Gravitational-wave and Electromagnetic Signals From Neutron Star Collisions

Principal Investigator:
Sebastiano Bernuzzi, Bernd Brügmann

Friedrich-Schiller-Universität Jena

Local Project ID:

HPC Platform used:
SuperMUC and SuperMUC-NG of LRZ

Date published:


This project supported the activity of the Computational Relativity (CoRe) collaboration [1] whose goal is to model the gravitational waves (GWs) and the electromagnetic (EM) signals from the coalescence of binary neutron star (NS) mergers using firstprinciples, 4D, nonlinear simulations in general relativity. Binary neutron star mergers are unique astrophysical laboratories to investigate the unknown matter equation of state (EOS) at extreme densities, and they are connected to the production of heavy elements in the Universe (via r-process nucleosynthesis in the mass ejecta) and to some of the most energetic EM transients.

Our simulations are crucial to interpret current and future observations of the multimessenger signals from this phenomenon. This project addressed some of challenges posed by the LIGO-Virgo observations of the binary neutron star signals GW170817 and GW190425. We simulated 50 binaries to compute the gravitational waves merger signals and analyzed the strong-field dynamics of the remnant. Several binary properties and new physical processes were explored for the first time: spin, eccentricity, large mass ratios, microphysical EOS, effects of neutrino transport and turbulent viscosity. The simulations’ data product extends the CoRe database of about 30%. The latter currently represents the largest public collection of waveform and mass ejecta available to the gravitationalwave and astrophysics communities.

Results and Methods

The key feature of our simulations is the detailed treatment of general relativity and dense matter using adaptive mesh refinement techniques to span the multiple scales of the problem. Our largest simulations run efficiently up to 2,000-4,000 cores for more than 2,000,0000 explicit timesteps in order to capture the merger dynamics from the orbital phase to the hydrodynamical and viscous timescales of the remnant. Moreover, these simulations have to be repeated at multiple resolutions to obtain error estimates on the final data, and for several parameters of the binary (masses, EOS, etc). The data generated from one simulation are snapshots of order of several TB, which are then reduced in (parallel) postprocessing steps. The simulations performed in this project used 75(+7.5)M core hours and represent one of the latest major simulation effort in the field of numerical relativity and GW astronomy.

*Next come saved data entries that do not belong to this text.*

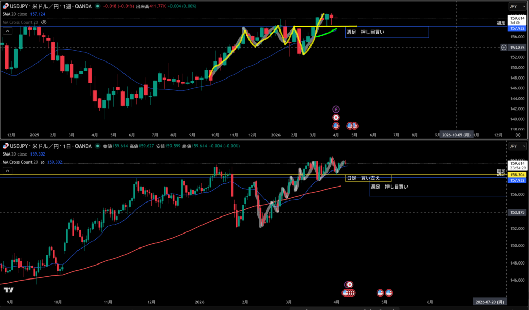Collapse the daily chart indicator legend
The image size is (529, 310).
click(x=7, y=170)
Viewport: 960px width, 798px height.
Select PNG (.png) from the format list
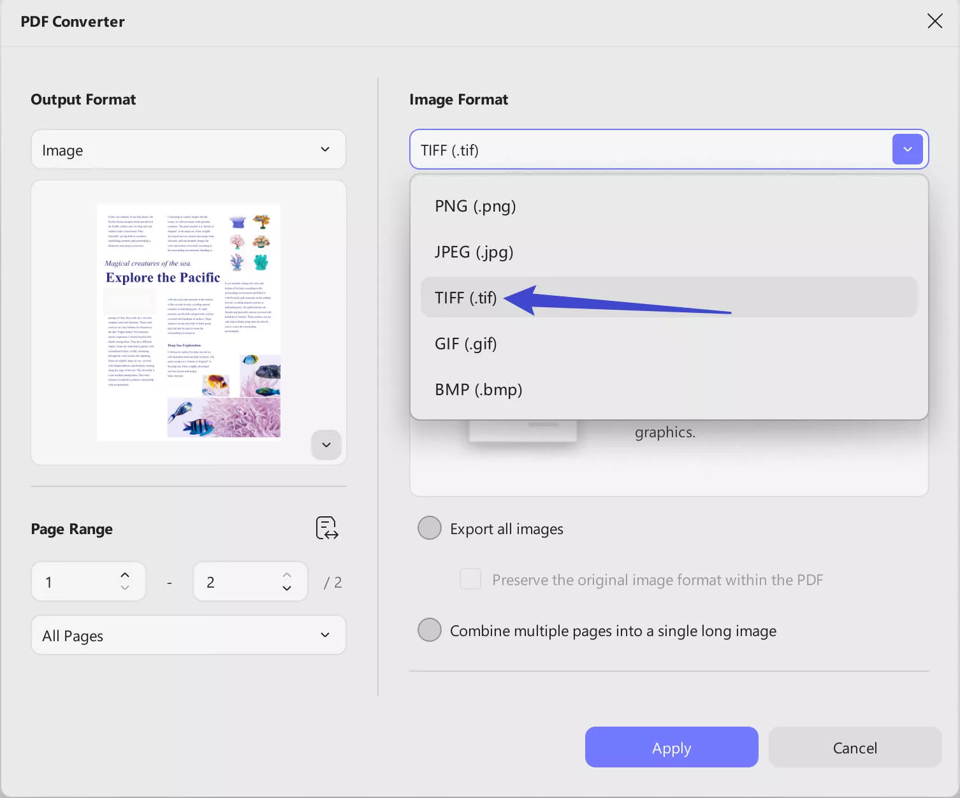tap(476, 205)
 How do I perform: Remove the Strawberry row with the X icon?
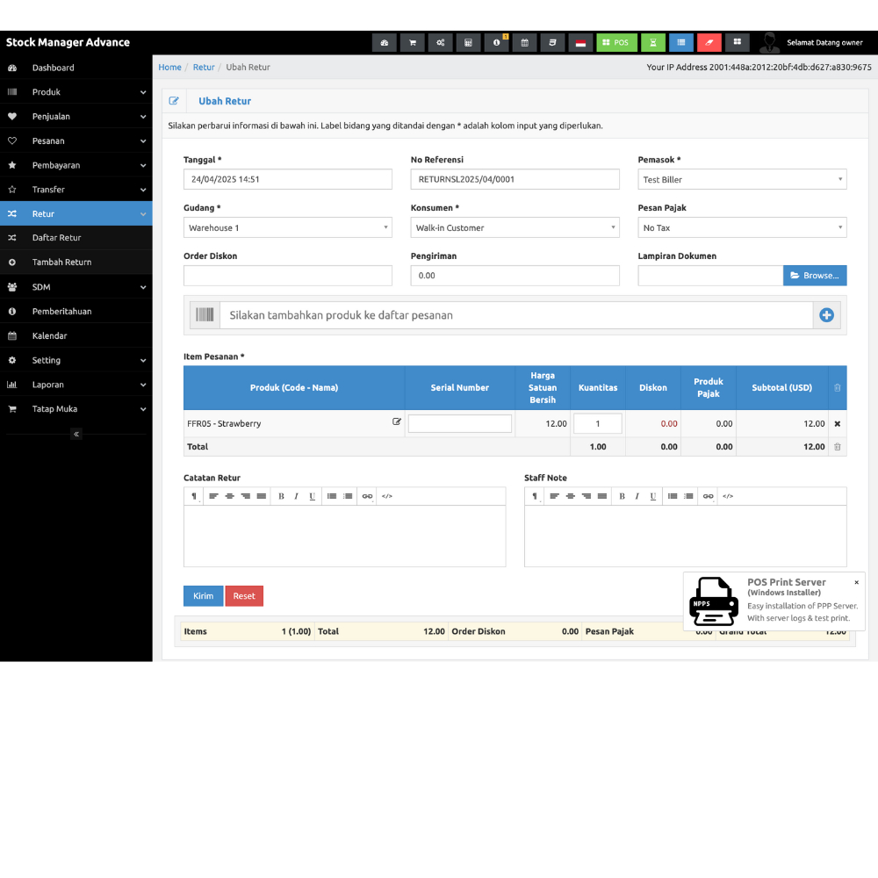(x=837, y=424)
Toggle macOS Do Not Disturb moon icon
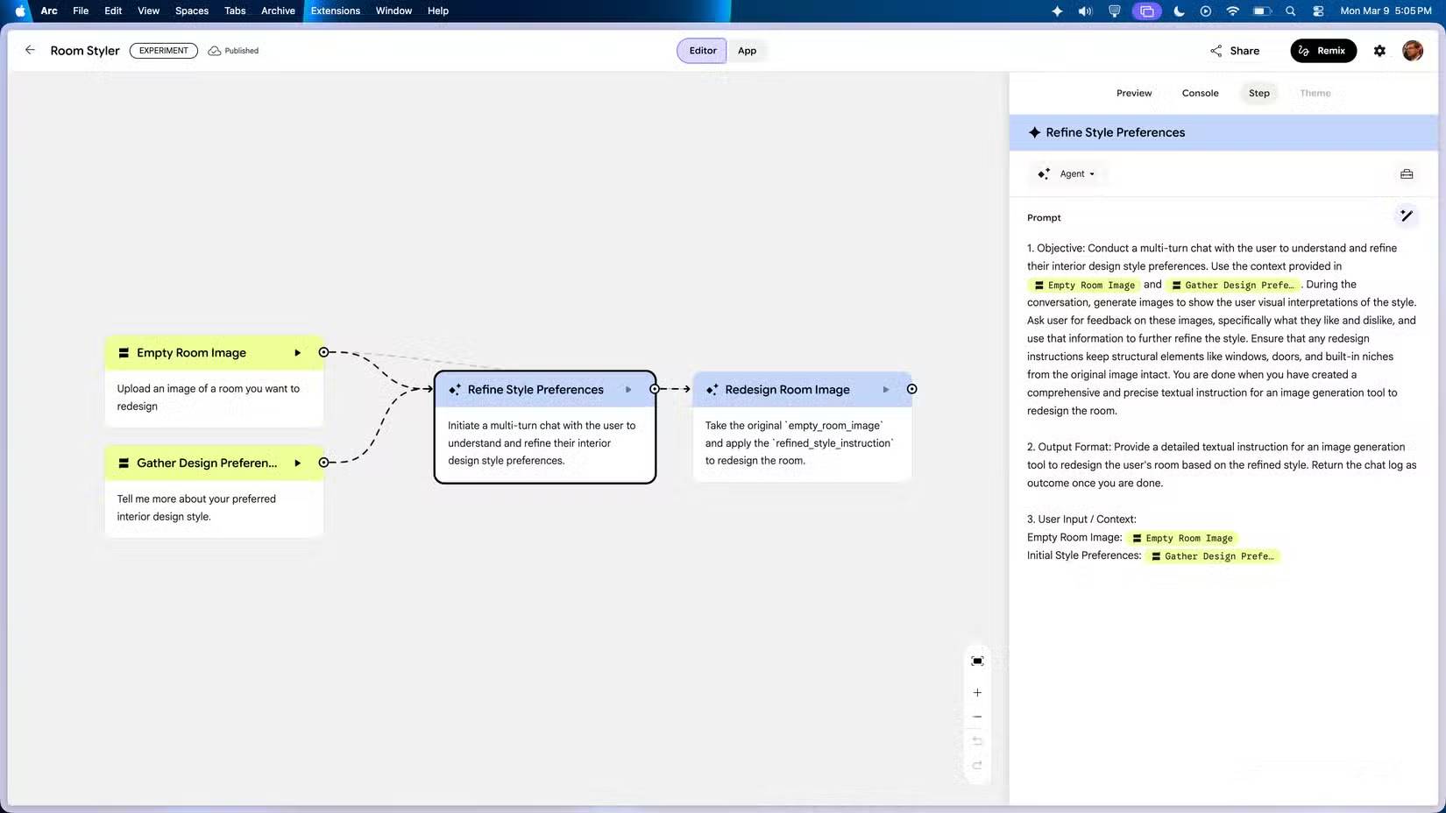Viewport: 1446px width, 813px height. 1179,11
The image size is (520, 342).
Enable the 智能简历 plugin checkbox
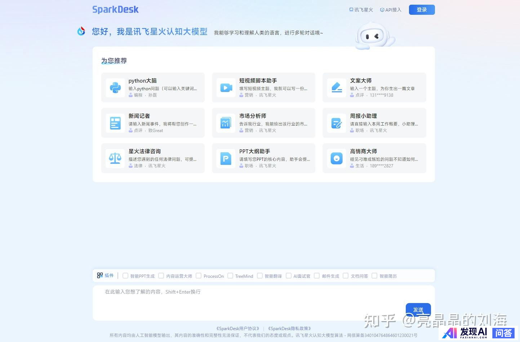(374, 276)
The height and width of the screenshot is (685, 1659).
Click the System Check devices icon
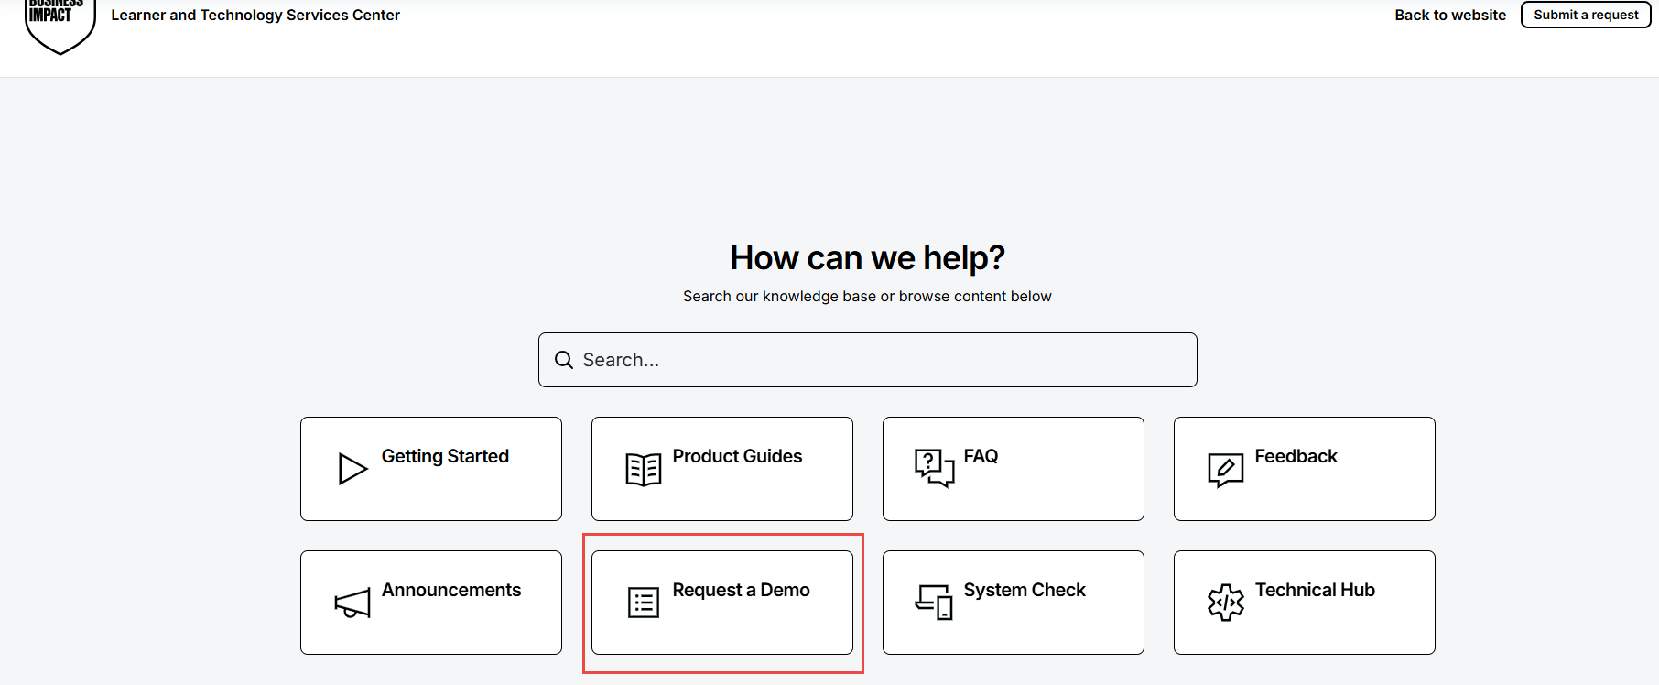(x=934, y=602)
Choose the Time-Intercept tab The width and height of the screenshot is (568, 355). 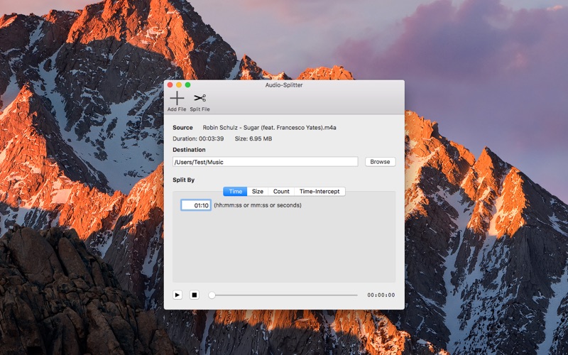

The simulations conducted under pn56zo set a milestone for our research on GW modeling. We produced high-quality gravitational waveform at reduced eccentricity and for binaries with spins. These waveforms
are used for the development of templates for LIGO-Virgo analysis. The inclusion of spin effects is a distinctive feature of our simulation codes. We designed the first complete gravitational-wave spectrum model by combining numerical relativity data with semianalytical templates [2], Fig. 1. Our model will be relevant for advanced and third generation detectors observations. For example, the detection of a single GWs from a merger remnant will allow us to deliver a measurement of the NS minimal radius within the kilometer precision, thus providing unique constraints to the extreme density EOS.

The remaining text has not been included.